The Yankees entire starting outfield will miss Opening Day. Injuries are part of the game, but the real problem cuts deep into the heart of the organization.
The Yankees, and in particular, Brian Cashman, knew something had to change after New York’s 2019 record-setting season of injuries.
The mood was upbeat when Cashman announced a complete overhaul of the Yankees medical staff in mid-January. The point man, as Cashman explained, would be Eric Cressey, who would take over as the club’s new Director of Player Health and Performance.
It was noted that Cressey is well known for his offseason training regimens, working with more than 100 professional baseball players in his career.
Yankees: Too Late – Dysfunction Had Already Set In
Well, as it turns out, the Yankees are four months late and $45 million short as they look at their entire starting outfield injured and out of action when the season opens in Baltimore.
Following Aaron Hicks ($10 million – Tommy John elbow surgery) and Giancarlo Stanton ($26 million – Grade 1 strain of his right calf), Yankee’s right fielder Aaron Judge ($8.5 million) is diagnosed with a stress fracture in his first right rib.
While the injury suffered by Hicks dates back to last season, the ones to Judge and Stanton have a tint of mystery surrounding this question – how is it that both injuries occurred before either player took one swing in a game?
Especially in the case of Judge, where it seems probable, he was he already injured when he reported to camp? And as soon as he attempted to re-engage in baseball activities, the rib became only more aggravated.
According to Physioworks, this happens when there is muscular pull across the bone exerting considerable repetitive forces. Such as maybe swinging a bat with significant and repetitive force?
Who can say? What we do know is there was no one on the Yankees staff encouraging, or if necessary, forcefully directing Judge to tone it down during the offseason.
Remember, and unbeknownst at the time, Judge suffered the injury when he landed on his shoulder making a diving catch.
In science and medical terms, muscle weakness followed the dive, resulting in the shock absorption capabilities of the muscle being decreased and consequently, an increased level of stress at the selected focal point of the rib(s).
Yankees Lose Control
It’s at this juncture where things get pointed directly at the Yankees. Aaron Judge is not a doctor. He’s a professional athlete who engages in daily training as surely as he eats three meals a day and brushes his teeth before bedtime.
Consider then what Judge told the New York Daily News, following his disappointing diagnosis (out a minimum four weeks with surgery a possibility):
“I think the consistent swinging and weightlifting throughout the whole offseason really didn’t give it the chance to” heal, Judge said.
“If somebody breaks their leg and they’re In a cast, they’re immobilized for a couple weeks or months … You give the bone a chance to heal.
Recall what we said earlier about Eric Cressey being well known for his offseason training regimens, working with more than 100 professional baseball players in his career.
The Yankees can only rue over the fact that if Cressey had been on board sooner, Aaron Judge’s offseason program would have been cut back, and he’d be on the field today.
Therein lies a problem. In the Employment Section of a player’s contract with a team, it clearly states the contract is only active from the required reporting date for Spring Training, up to and including the end of the World Series, or when his team’s season has officially ended.
Translation: The Yankees or any team loses control of the player during what is commonly called the offseason. This is asking for trouble when it comes to the potential for injuries sustained during offseason workouts.
Without Guidance, Players Resort To “Self-Medication”
Every player, including Stanton and Judge, has their own workout program during the offseason. Although with good intentions, that is insane.
In effect, each player is allowed to self-medicate themselves by choosing which “drugs” (workout exercises), the dosage (how often they workout), and so on.
Brian Cashman picked the right man in Cress as someone who sees the offseason as the critical time to avoid injuries when a player reports back to work.
The process needs to be a twelve-month endeavor – and most importantly – the player specific program must be led and monitored by a trained person like Cressey – and for God’s sake not by the player.
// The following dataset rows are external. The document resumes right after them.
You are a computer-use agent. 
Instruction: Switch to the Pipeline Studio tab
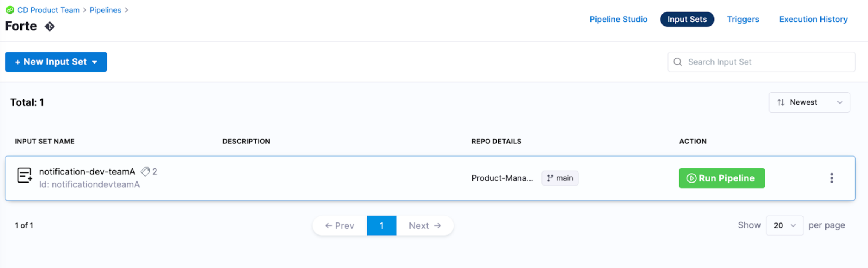618,19
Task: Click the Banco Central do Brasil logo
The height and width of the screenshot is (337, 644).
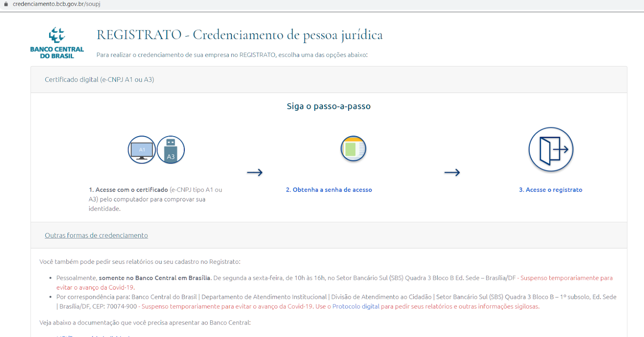Action: [57, 43]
Along the same lines as Judge and Stanton, the Yankees can ask themselves to what degree they monitored the throwing and workout programs of others.
James Paxton (out till May) and Luis Severino (out for the season), both of whom were diagnosed after reporting for Spring Training and beg the question of the Yankees – where were you in November and December?
Dysfunction is usually not a word associated with the Yankees organization. But here we are, and more and more it’s looking like they have no one to blame but themselves for the rain of injuries striking the team – again.
Of course, the overriding question remains. Will Aaron Judge or Giancarlo Stanton ever be injury-free?